*The problem*. Edit every item below by replacing "Open" with "Show" wherever it appears and leaving all other text unchanged. Omit the pictures from your version.

======== Given information ========

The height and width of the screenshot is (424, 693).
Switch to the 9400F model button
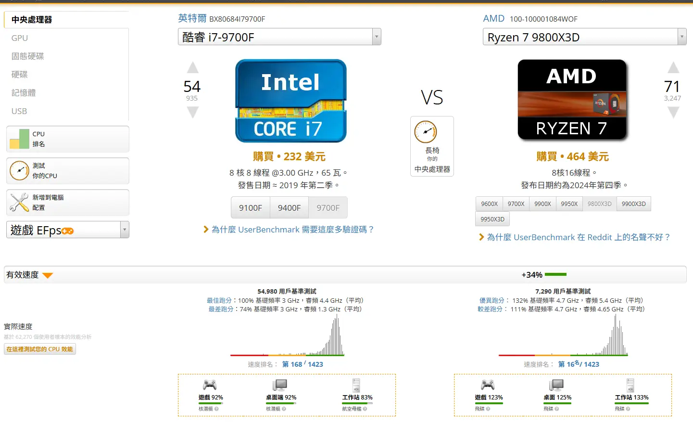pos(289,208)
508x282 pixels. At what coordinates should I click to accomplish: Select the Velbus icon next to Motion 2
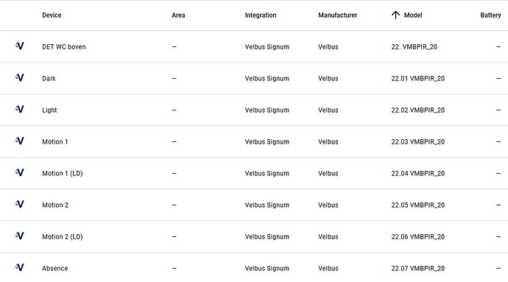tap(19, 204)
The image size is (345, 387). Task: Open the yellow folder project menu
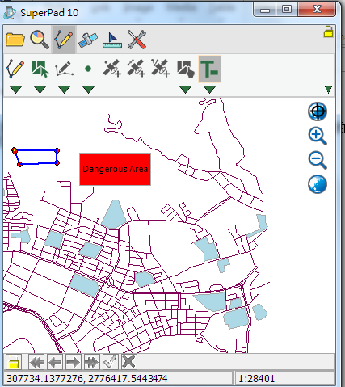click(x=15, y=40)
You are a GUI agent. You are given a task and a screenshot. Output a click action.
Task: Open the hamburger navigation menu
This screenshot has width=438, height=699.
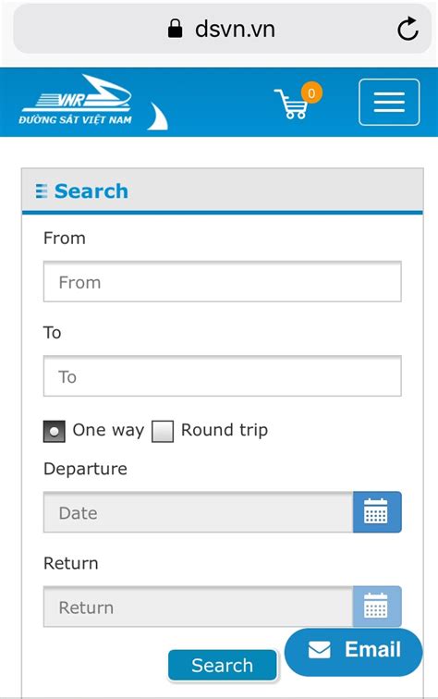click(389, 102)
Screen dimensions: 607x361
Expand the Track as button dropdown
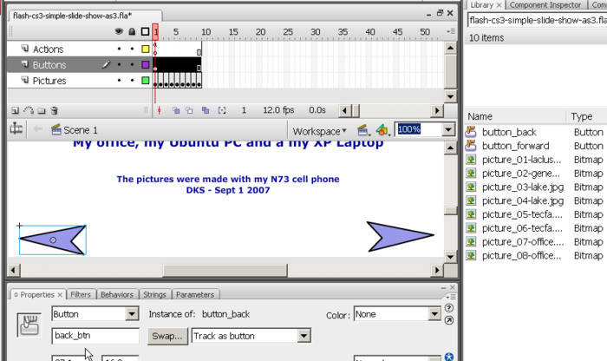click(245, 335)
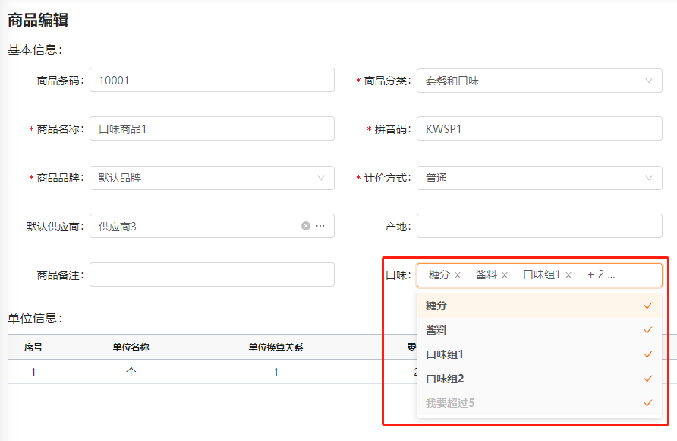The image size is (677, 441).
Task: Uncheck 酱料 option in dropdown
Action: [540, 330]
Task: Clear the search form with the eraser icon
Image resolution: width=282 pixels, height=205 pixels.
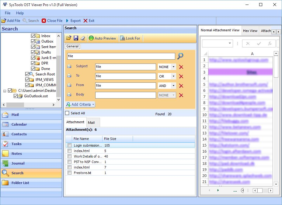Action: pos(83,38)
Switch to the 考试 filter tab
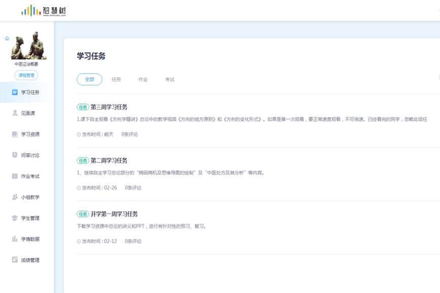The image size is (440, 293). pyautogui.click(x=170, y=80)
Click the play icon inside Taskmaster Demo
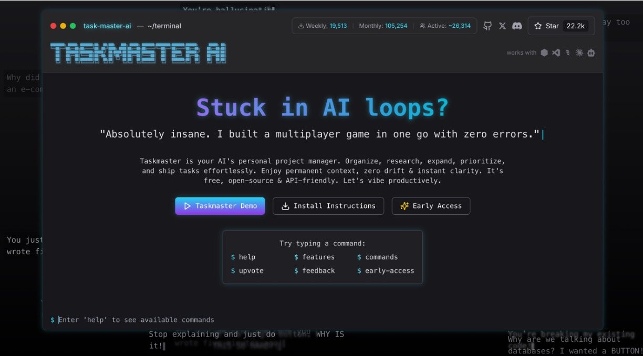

========

*Solution*.
The height and width of the screenshot is (424, 693).
Switch to the 9400F model button
pos(289,208)
508x282 pixels. At what coordinates should I click to accomplish: Select the Velbus icon next to Motion 2
tap(19, 204)
The image size is (345, 387). Task: Show the yellow folder project menu
click(x=15, y=40)
You are a GUI agent. You are given a task and a screenshot. Output a click action.
Task: Show the hamburger navigation menu
This screenshot has width=438, height=699.
click(389, 102)
Screen dimensions: 607x361
Expand the Track as button dropdown
click(245, 335)
The image size is (677, 441).
Task: Uncheck 酱料 option in dropdown
Action: [540, 330]
Task: Clear the search form with the eraser icon
Image resolution: width=282 pixels, height=205 pixels.
Action: pos(83,38)
Switch to the 考试 filter tab
The image size is (440, 293). pyautogui.click(x=170, y=80)
Click the play icon inside Taskmaster Demo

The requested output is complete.